Crédit photo : Cynthia Chepkemoi

En avril 2022, le gouvernement du Kenya a lancé le Plan directeur de l’économie numérique, qui vise à fournir un cadre conceptuel pour une économie numérique réussie et durable, conformément à la Vision 2030 du Kenya et aux objectifs de développement durable des Nations Unies. Il définit l’économie numérique comme « l’ensemble des secteurs qui fonctionnent à l’aide de communications et de réseaux numériques tirant parti d’Internet, des technologies mobiles et d’autres technologies », quel que soit le secteur d’activité.

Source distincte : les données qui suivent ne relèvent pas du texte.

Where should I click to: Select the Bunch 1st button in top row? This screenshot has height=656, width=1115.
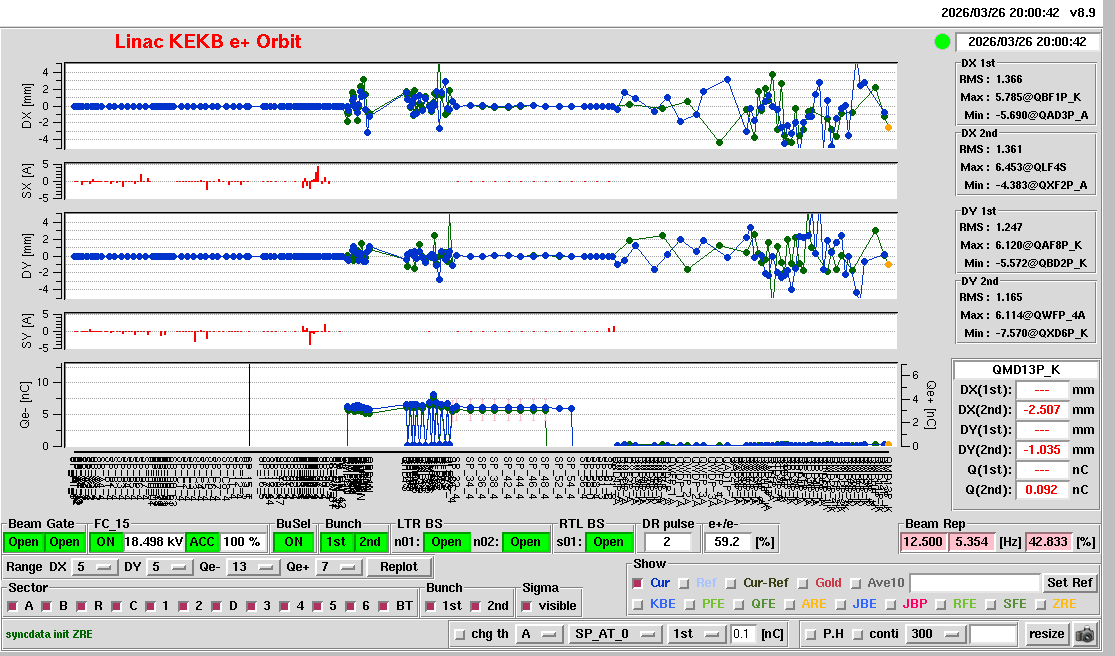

Le plan directeur proposait cinq piliers comme fondements : le gouvernement numérique, l’entreprise numérique, l’infrastructure, l’entrepreneuriat axé sur l’innovation et les compétences et valeurs numériques.

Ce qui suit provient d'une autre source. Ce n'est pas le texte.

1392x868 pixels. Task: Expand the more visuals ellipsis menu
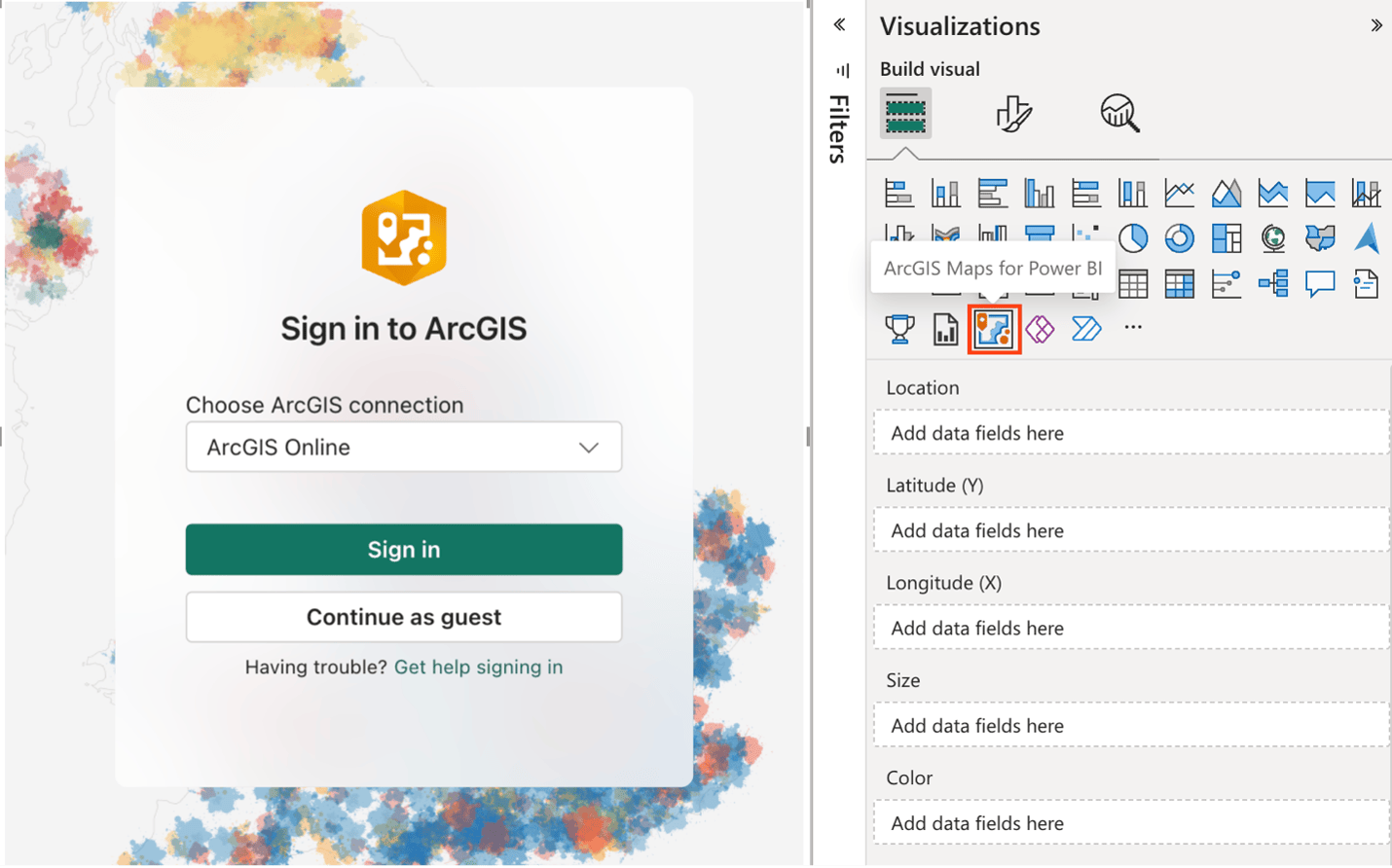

Depuis, le gouvernement a fait d’importants investissements, mais comment mesurer le niveau de développement de l’infrastructure Internet ? L’un des moyens d’y parvenir est d’utiliser l’indice de préparation du réseau (NRI), un indice mondial de premier plan sur l’application et l’impact des technologies de l’information et de la communication (TIC). En 2022, le NRI a cartographié 131 économies en fonction de la technologie, des personnes, de la gouvernance et de l’impact. Voici le classement du Kenya :

→ 77 des 131 économies mondiales ;

→ 7e dans le groupe des pays à revenu intermédiaire de la tranche inférieure ;

→ 3ème au sein de l’Afrique au niveau des sous-piliers ;

→ Principaux piliers - plus grande force : Technologie et gouvernance ;

→ Principaux piliers - plus grande marge d’amélioration : Impact ;

→ Sous-piliers - les plus grandes forces : les technologies de l’avenir, les gouvernements et la confiance

Il surpasse également les pays à revenu intermédiaire de la tranche inférieure dans neuf des douze sous-piliers : accès, contenu, technologies futures, gouvernements, confiance, réglementation, inclusion, économie et contribution aux ODD.

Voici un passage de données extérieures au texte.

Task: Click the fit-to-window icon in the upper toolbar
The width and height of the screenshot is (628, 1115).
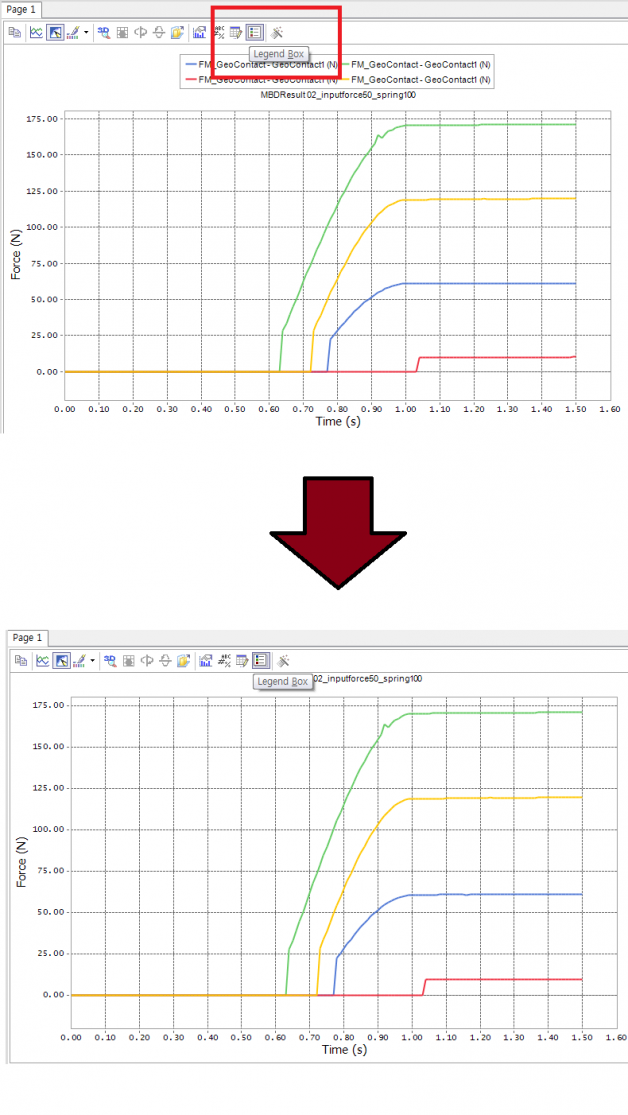Action: [122, 32]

Nairobi, la capitale du Kenya, dispose d’une vaste infrastructure Internet, de services gouvernementaux automatisés et accessibles, et d’un portail citoyen qui a amélioré la prestation de services indépendamment de l’emplacement. Au fur et à mesure que la technologie progresse, les relations humaines, économiques et culturelles sont affectées de manière positive et négative, remodelant le contrat social traditionnellement existant.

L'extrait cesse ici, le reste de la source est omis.